Beyond, the river reaches the old "bed-rock", begins to have rapids and soon reaches the falls of Ruacaná, with 124 m of height, that mark the beginning of the international course.
Downstream of them, the Cunene River flows at a height of 750 m and inflects into the sea, which will eventually reach through a valley that is always docked, with waterfalls and sections of extremely deep and wild canyon, in a desert region.

Three most important tributaries drain to the South.
The area that goes from the Cordillera Marginal, Poente do Huambo, to Chicala Cholohanga ex. (Vila Nova); to the east of this village, the drainage is made by the Cubango River; to the North, through the Queve or Cuvo River. These tributaries are, from the West, the Cunhongamua River, the Cuando River and the one that is usually called the Cunene River.
The first is born in the Cordillera Marginal, west of Vila Flor, 2500 m altitude, (Rio Cunhongamua)
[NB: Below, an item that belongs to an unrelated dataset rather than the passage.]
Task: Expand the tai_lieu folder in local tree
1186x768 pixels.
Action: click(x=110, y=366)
The second originates in the vicinity of Chicala Cholohanga eg (Vila Nova), in the middle of the Main Plateau, here at an altitude of 1840 m. (Cuando River)
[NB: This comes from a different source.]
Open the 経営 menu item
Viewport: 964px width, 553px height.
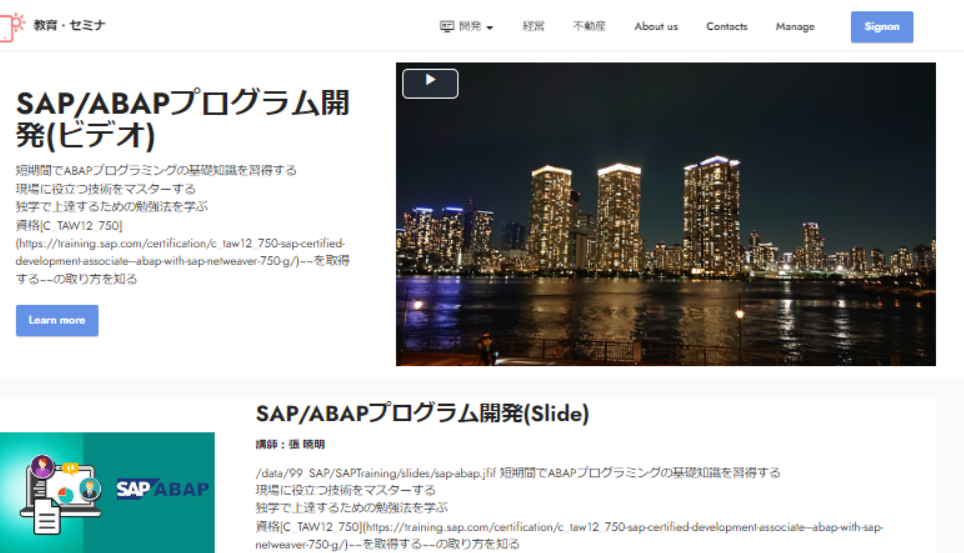click(533, 27)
The third is born ten and a half kilometers further south, also in the Planalto Principal, here a little dissected and at an altitude of 1750 m. (Rio Cunene) Coming from the mouth and taking each of these tributaries, let's see the length that is obtained for the Cunene River until the springs:
By the Cunhongamua River 1217 km, by the Cuando River 1220 km and by the one called the Cunene River 1203 km.
Therefore, the main trunk of the Cunene River must be considered as going through the Cuando River and the Rio as being born in Chicala Cholohanga ex. (Vila Nova), the source of Huambo City.
The course of the Cunene River, which has a total length of about 1220 km, with three parts with different characteristics.
In the first, (Upper course) from the springs to entering the detrital deposits, the river follows the slope of the plains; it has little erosive action and the gap in relation to the conserved parts of it is remarkably constant (around 100 m). The length of this part of the river is about 475 km and the average slope is 1.45 p. 1000.
In the second part, (Middle Course) with about 360 km, Rio flows in the sediments of the Cuanhama basin (in a broad sense). Although already a little embedded, this part of the course corresponds to the final part of the old Cunene River, which flowed into the Cuanhama Etocha-Chitado plain, where it flooded and was lost by evaporation from an inland lake (represented today by the Caldeira da Etocha). The slope of this part of the course is 0.22 p. 1000. This second part of the Rio course has final characteristics, but in reality a medium course position.
The third part (Lower Course). The old Cunene River was captured in the Quaternary by a river that certainly had a small flow, but that flowed right into the sea and therefore had a great slope. The section rejuvenated by the capture is about 380 km long and constitutes the third part of the Cunene River. Rio rejuvenates, has strong erosive action and several waterfalls, fits and crosses mountainous regions, sometimes with very hard rocks, with a great slope (average of 2.8 p. 1000). Although of very special characteristics, it is the lower course of the Cunene River.
The course of the Cunene River is about 1,200 km, of which 960 km are exclusively in Angola. The hydrographic basin of the Cunene River is 272,000 km², of which 150,800 km² in Angolan territory.
The Cunene River is one of the few permanent rivers in this arid region. Its average annual flow is 174 m³ / s at the mouth.